**THE INPUT**
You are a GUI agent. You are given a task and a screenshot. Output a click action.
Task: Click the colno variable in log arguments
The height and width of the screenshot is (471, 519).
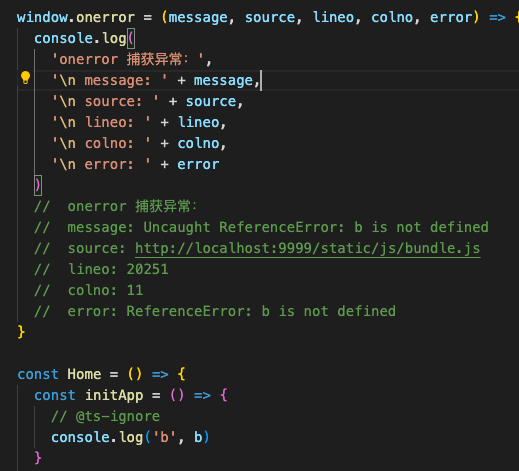tap(198, 143)

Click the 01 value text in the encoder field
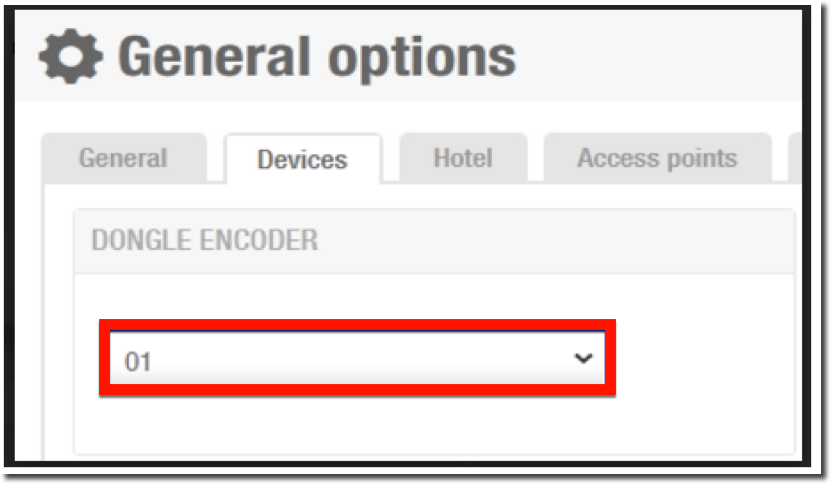[138, 362]
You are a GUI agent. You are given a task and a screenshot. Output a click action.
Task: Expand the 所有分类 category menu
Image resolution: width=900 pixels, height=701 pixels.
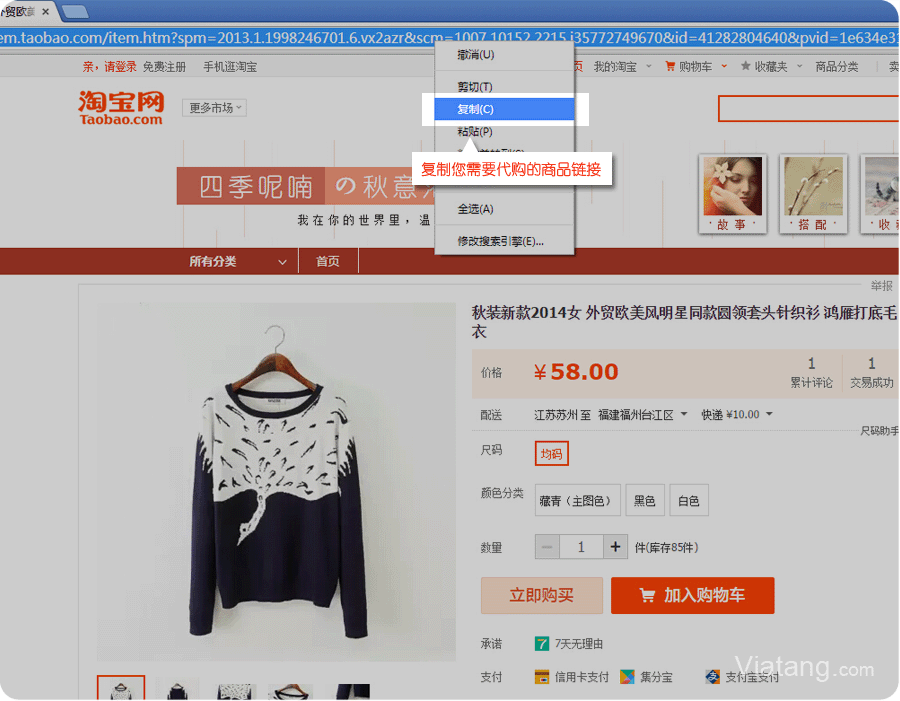pos(241,261)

**ACTIVITY**
Starting at the line that contains "The height and", write out every line through the end of the entries, both ends included, without any pictures.

**RESPONSE TO THIS EXERCISE**
The height and width of the screenshot is (471, 519).
tap(198, 143)

Click the 01 value text in the encoder field
[138, 362]
You are a GUI agent. You are given a task and a screenshot. Output a click action.
Task: Expand the 所有分类 category menu
Image resolution: width=900 pixels, height=701 pixels.
pos(241,261)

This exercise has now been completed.